Deutschland: Doppelsieg für das Rallye Junior Team

Von Toni Hoffmann
WRC
Marijan Griebel bei der Rallye Deutschland

Marijan Griebel bei der Rallye Deutschland

ADAC Opel Rallye Team dominiert die Klasse beim deutschen WM-Lauf, Doppelsieg für Griebel und Tannert bei der ADAC Rallye Deutschland, der Opel Adam R2 untermauert die Vormachtstellung in seiner Klasse.

Das ADAC Opel Rallye Junior Team hat beim deutschen Gastspiel der FIA Rallye-Weltmeisterschaft im Rahmen der ADAC Rallye Deutschland rund um Trier groß abgeräumt. Vor einer eindrucksvollen Kulisse von Zehntausenden begeisterter Rallye-Fans feierten Marijan Griebel (27, Hahnweiler) und Julius Tannert (26, Zwickau) in ihren Werks-Opel Adam R2 in der stark besetzten Wertungsgruppe RC4 einen eindrucksvollen Doppelsieg. In der Gesamtwertung klassierten sich die beiden Förderpiloten der ADAC Stiftung Sport inmitten deutlich leistungsstärkerer, mehrheitlich allradgetriebener Fahrzeuge auf den Positionen 18 und 19. Lediglich drei der 18 Wertungsprüfungs-Bestzeiten gingen nicht an einen Fahrer aus dem ADAC Opel Rallye Junior Team - ein weiterer Beleg für die gegenwärtige Vormachtstellung des Opel Adam R2 in seiner Fahrzeug-Kategorie.

Damit feierte Marijan Griebel den angestrebten Klassensieg-Hattrick bei der ADAC Rallye Deutschland. «Es war eine Bilderbuch-Rallye für uns», freute sich der Pfälzer, der bei seinem Heimspiel auf die Ansagen seines Beifahrers Stefan Kopczyk (35, Heilbronn) vertraute. «Der Adam R2 ist gelaufen wie ein Uhrwerk. Wir hatten während der gesamten Rallye kein einziges Problem und sind praktisch fehlerfrei durchgekommen. Eine bessere Vorbereitung für den anstehenden Lauf zur Junior-Europameisterschaft nächste Woche bei der Rallye Barum in Tschechien, wo es für uns um den Gewinn des Europameistertitels geht, hätte ich mir nicht wünschen können.

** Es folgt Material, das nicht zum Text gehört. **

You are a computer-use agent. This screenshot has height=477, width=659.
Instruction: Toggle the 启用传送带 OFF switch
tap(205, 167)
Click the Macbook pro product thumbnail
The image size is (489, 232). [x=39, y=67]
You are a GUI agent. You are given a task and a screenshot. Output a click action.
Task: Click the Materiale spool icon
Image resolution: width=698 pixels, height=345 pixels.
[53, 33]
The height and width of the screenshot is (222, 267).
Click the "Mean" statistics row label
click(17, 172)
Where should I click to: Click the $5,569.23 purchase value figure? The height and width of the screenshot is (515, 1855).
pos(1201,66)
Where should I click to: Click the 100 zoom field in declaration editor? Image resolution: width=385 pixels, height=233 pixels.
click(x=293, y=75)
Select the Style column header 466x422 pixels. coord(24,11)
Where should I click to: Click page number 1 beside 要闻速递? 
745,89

Ich bin überglücklich.»

Julius Tannert und seine luxemburgische Beifahrerin Jennifer Thielen (32, Moestroff) machten mit Rang zwei den Triumph für das ADAC Opel Rallye Junior Team komplett. Vor allem in der zweiten Hälfte der Rallye legte der Sachse einige Kohlen nach und ließ sich insgesamt sechs WP-Bestzeiten gutschreiben. «Ein toller Erfolg für uns», strahlte Tannert. «Wir haben uns im Verlauf der Rallye stetig gesteigert, konnten an den vor uns liegenden Peugeot-Teams vorbeiziehen und unsere Teamkollegen fordern. Vor dieser fantastischen Zuschauerkulisse auf diesen großartigen Wertungsprüfungen unterwegs zu sein, hat einen Riesenspaß gemacht. Und nun wollen wir auch nächstes Wochenende in Tschechien wieder aufs Podest.»

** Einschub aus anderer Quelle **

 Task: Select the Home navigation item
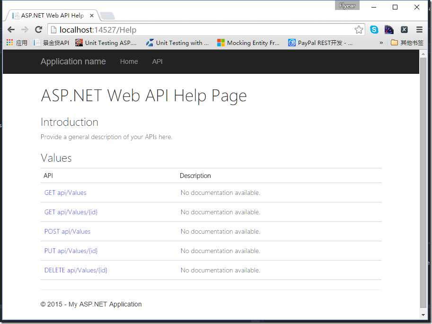coord(129,61)
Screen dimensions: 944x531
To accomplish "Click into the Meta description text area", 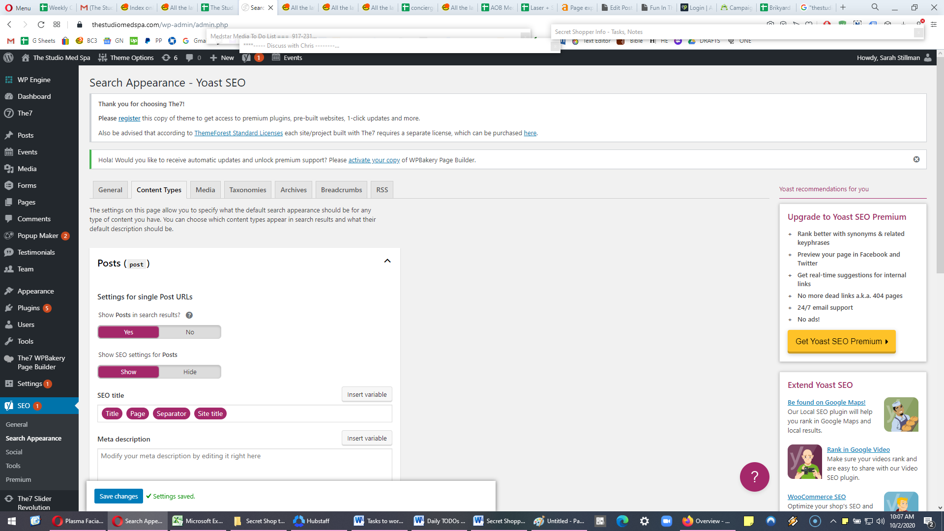I will click(x=245, y=465).
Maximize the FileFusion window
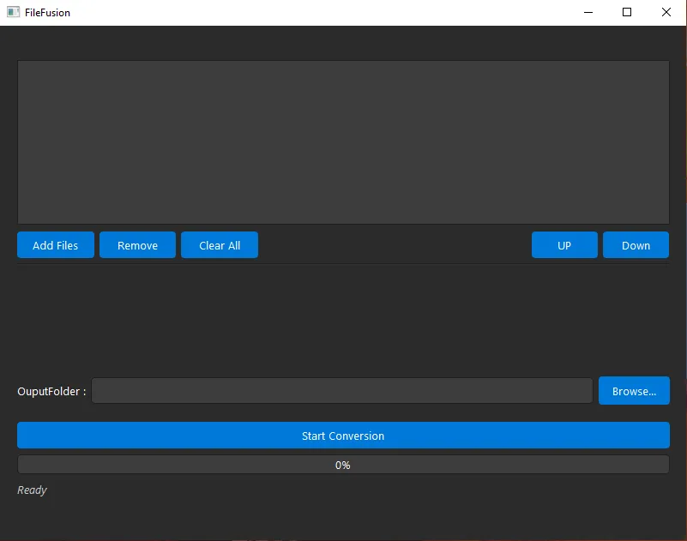Image resolution: width=687 pixels, height=541 pixels. (627, 13)
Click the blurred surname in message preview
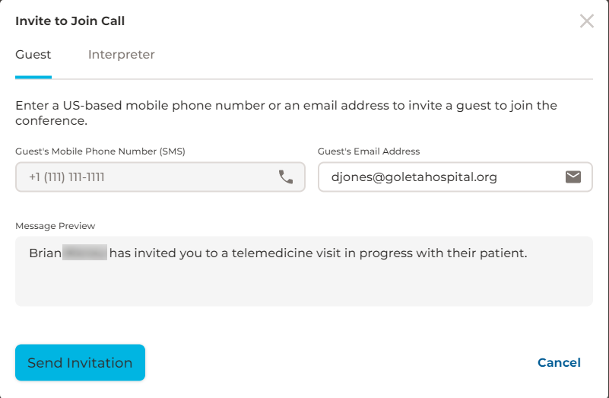609x398 pixels. point(84,253)
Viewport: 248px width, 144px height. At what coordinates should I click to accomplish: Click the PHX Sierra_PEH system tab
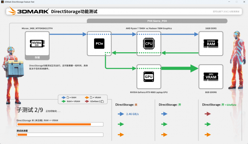point(157,21)
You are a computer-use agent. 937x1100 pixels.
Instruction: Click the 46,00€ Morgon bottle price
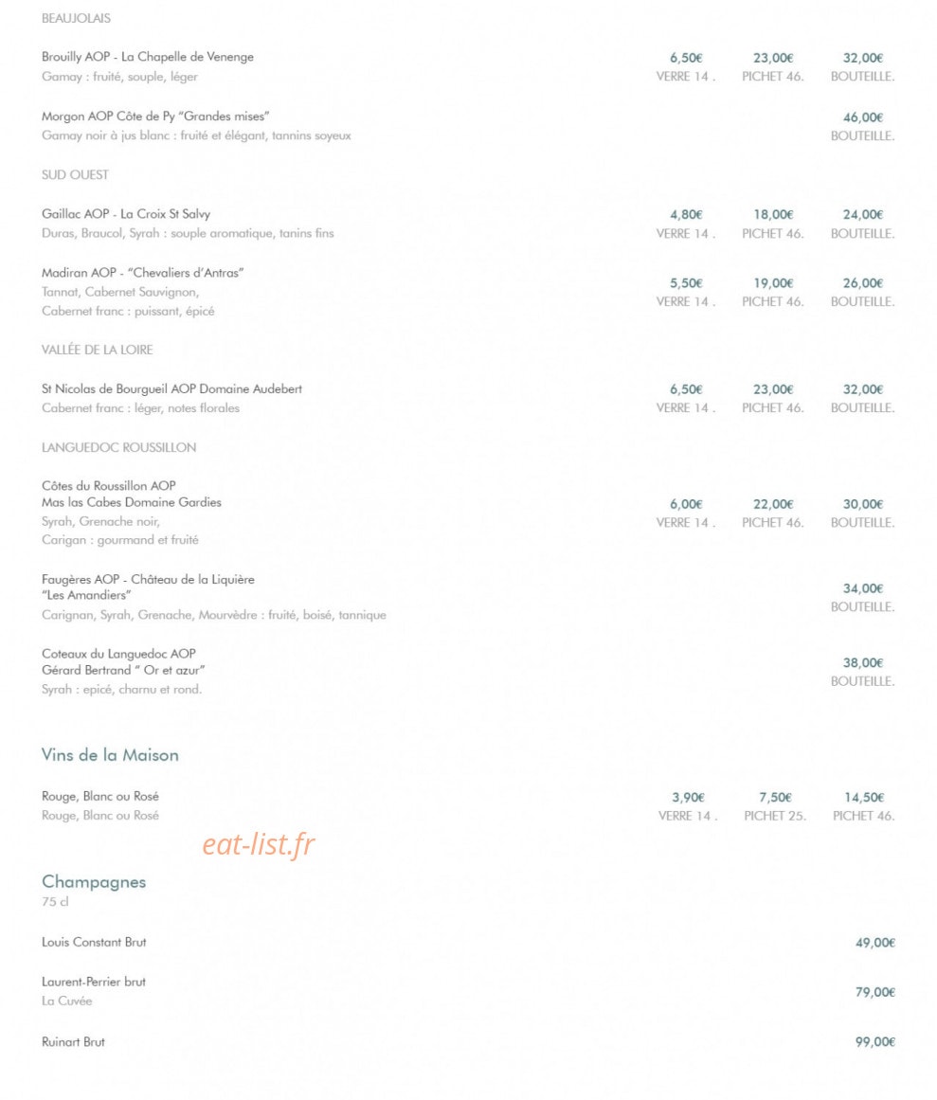pyautogui.click(x=863, y=117)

In der Rallye-Junior-Europameisterschaft (FIA ERC Junior) liegen die deutschen Opel-Werksfahrer Griebel und Tannert gegenwärtig auf den Positionen zwei und drei. Vor allem Griebel, Ende Juni Gewinner der Rallye Ypern in Belgien, hat angesichts der Streichresultat-Regelung - nur die vier besten der sechs Saisonergebnisse fließen in die Gesamtwertung ein - exzellente Titelchancen.